Use them immediately or layer them whole between sheets of plastic wrap and place in a freezer bag. Freeze up to 4 months. Thaw and pat dry before using. By freezing them in layers, you can pull out only what you need.

Fresh red peppers also freeze well without any blanching. Wash, core and seed them before cutting them into strips or pieces and freeze. They will lose their fresh, crisp texture but will be ideal for using in cooked dishes such as stir-fries, casseroles, soups and chilis.

Here are five ways to use roasted bell peppers that will wow your guests:

--Puree the peppers in a food processor and serve as a dip. They're fat-free and extremely low in calories.

--Serve slices of roasted red pepper with fresh mozzarella, a drizzling of quality olive oil and some fresh herbs as an appetizer.

--Mix pureed red peppers with low-fat mayonnaise and use as a sandwich spread.

--Use as a topping for appetizers such as crostini or canapes.

--Puree with pitted kalamata olives to make tapenade.

Pasta With Scallops and Roasted Red Pepper Pesto

Serves: 2 (generously)


3 cloves garlic, unpeeled

3/4 cup roasted red peppers, patted dry and coarsely chopped

1/4 cup grated parmesan cheese

1/4 cup low-fat ricotta cheese

2 tablespoons chopped fresh parsley

2 tablespoons olive oil, divided

1 small shallot, peeled, minced

1 1/2 teaspoons fresh thyme, minced

Kosher salt and pepper to taste

1/2 pound pasta (about 3 cups dry)

1/2 pound dry (not soaked in water) sea scallops, patted dry


Place the garlic in a skillet over medium heat. Toast the garlic, shaking the pan often, until the skins are spotty brown, 5 to 7 minutes. Remove the garlic, cool and then peel and coarsely chop. In a food processor place the garlic, peppers, parmesan and ricotta cheese, parsley, 1 tablespoon olive oil, shallot, thyme and 1/4 teaspoon salt; process until smooth. Transfer to a bowl and season as needed with salt and black pepper.

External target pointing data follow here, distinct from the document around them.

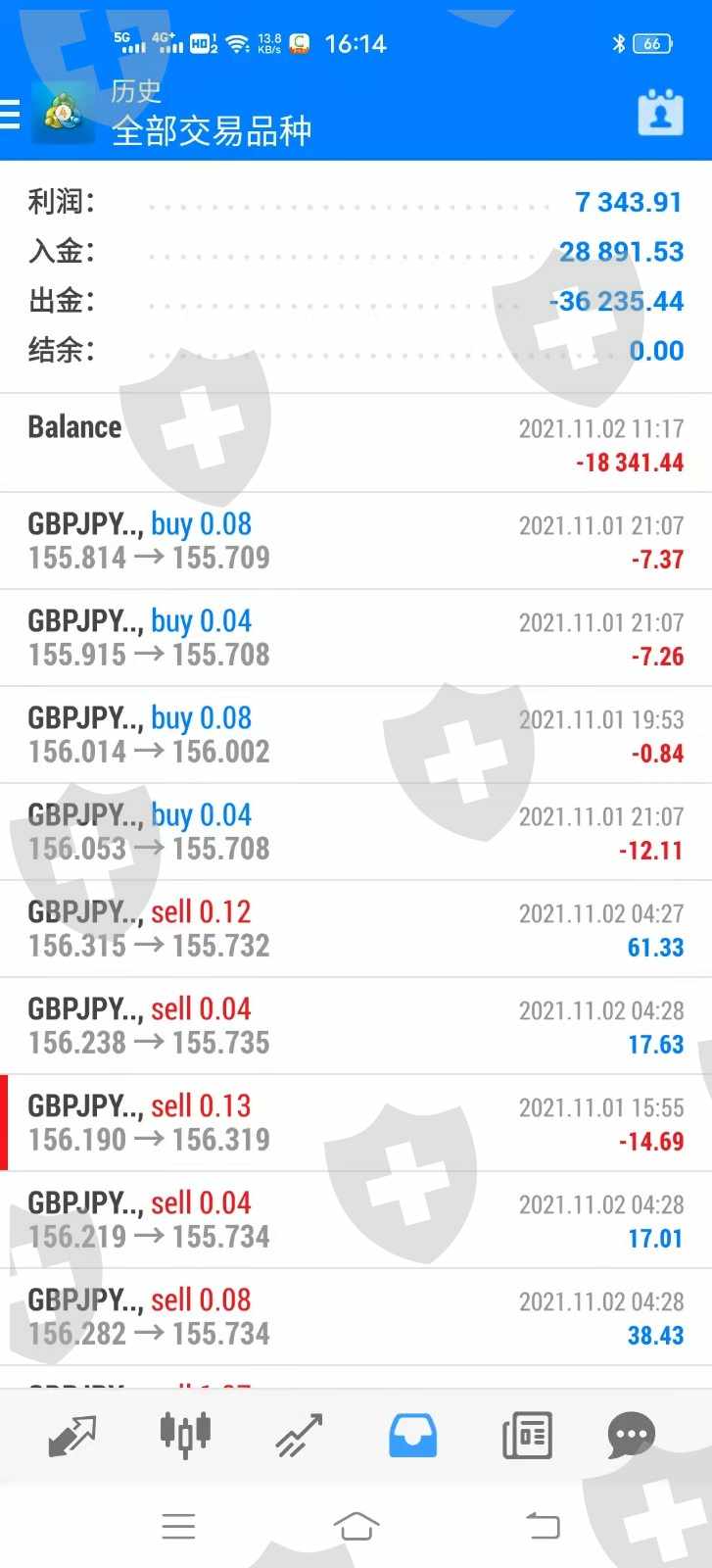Expand GBPJPY sell 0.13 at 156.190
The height and width of the screenshot is (1568, 712).
pos(356,1122)
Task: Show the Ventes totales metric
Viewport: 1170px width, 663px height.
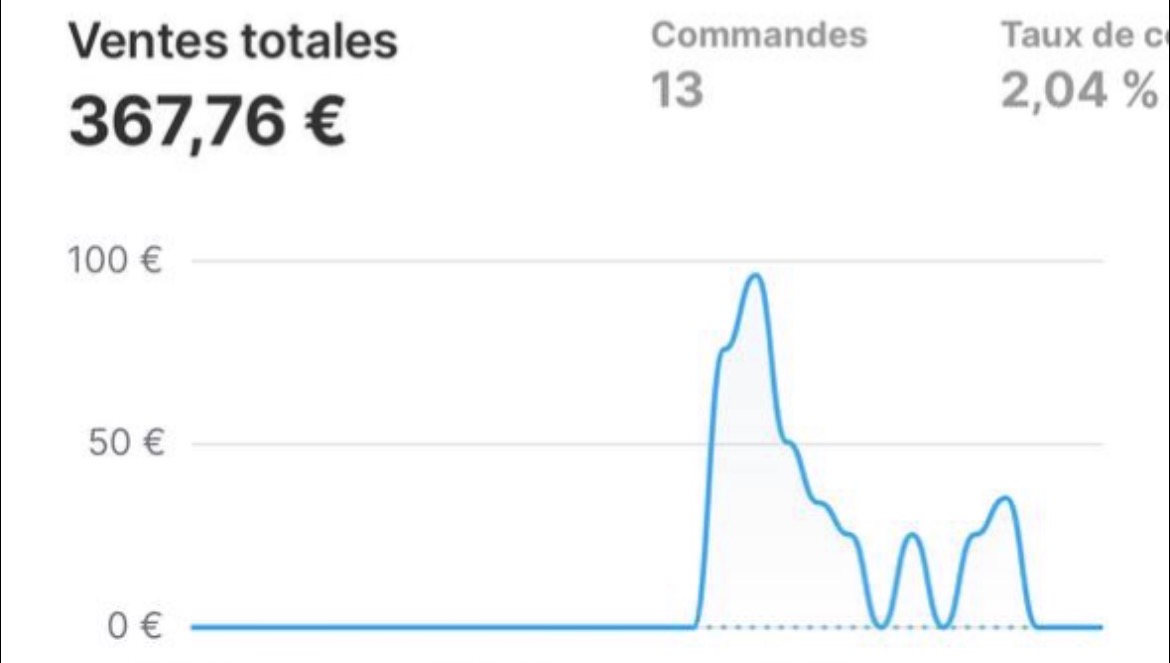Action: [233, 84]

At this point, the pesto can be covered with plastic wrap (press the wrap directly onto the surface of the pesto) and refrigerated up to 3 days.

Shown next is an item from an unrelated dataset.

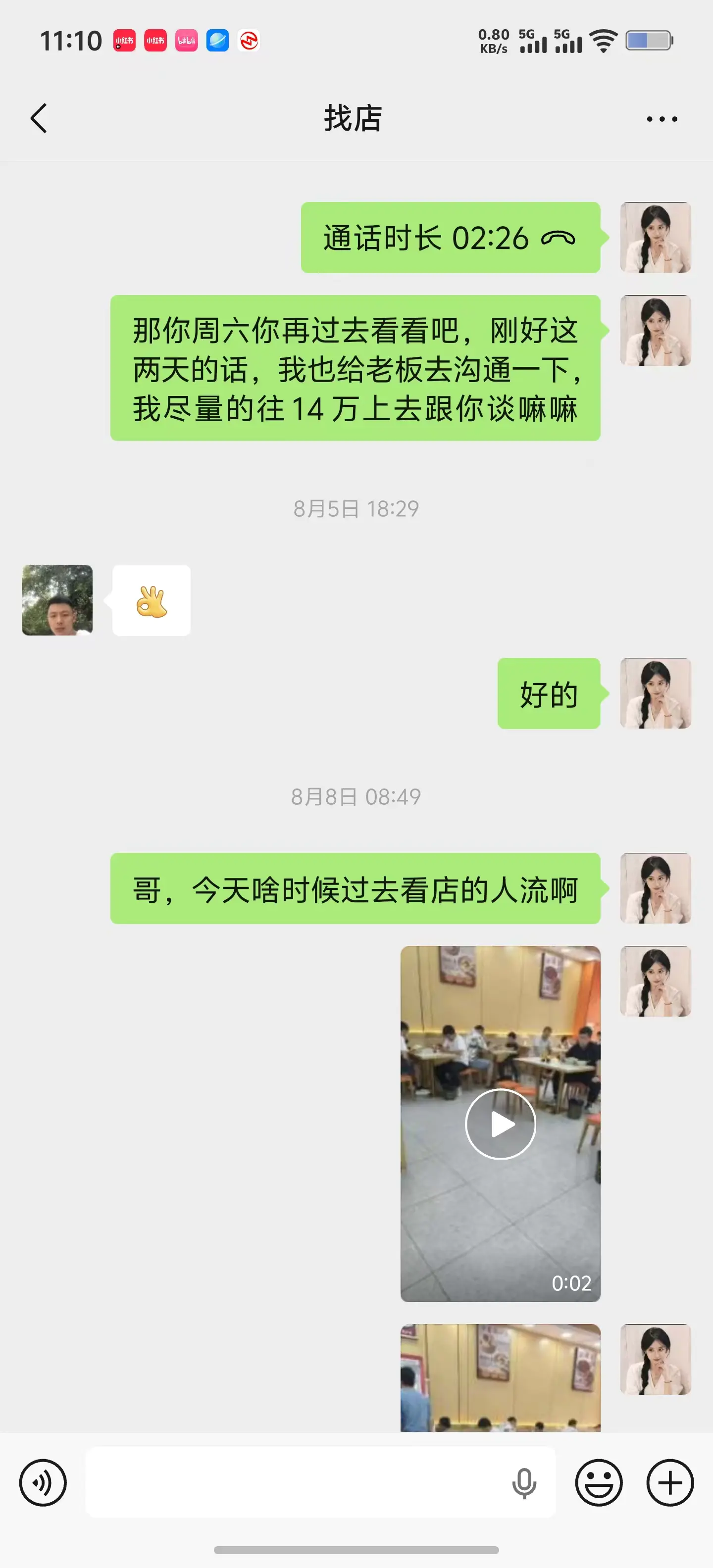The image size is (713, 1568).
Task: Play the 0:02 restaurant video
Action: point(501,1124)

Bring large pot of water to a boil for the pasta. Season it with kosher salt. Add the pasta and cook, stirring often, until al dente, about 8 minutes. When done, reserve 1 cup of the pasta cooking water and drain the pasta.

Meanwhile, heat the remaining 1 tablespoon of olive oil in the same skillet in which the garlic was toasted. Season the scallops with salt and pepper. Add to the skillet and sear until nicely browned on each side, 3 minutes each side for 1 1/2- to 2-inch diameter scallops.

Add the pesto to the cooked pasta and toss to combine. Add reserved pasta water a little at a time until it's a sauce consistency. Place in serving bowls and top with seared scallops.

Per serving: 440 calories (27 percent from fat), 13 grams fat (4 grams sat. fat), 46 grams carbohydrates, 34 grams protein, 647 mg sodium, 56 mg cholesterol, 213 mg calcium, 3 grams fiber.

Adapted from "Cooking for Two" by the editors of America's Test Kitchen (America's Test Kitchen, $35).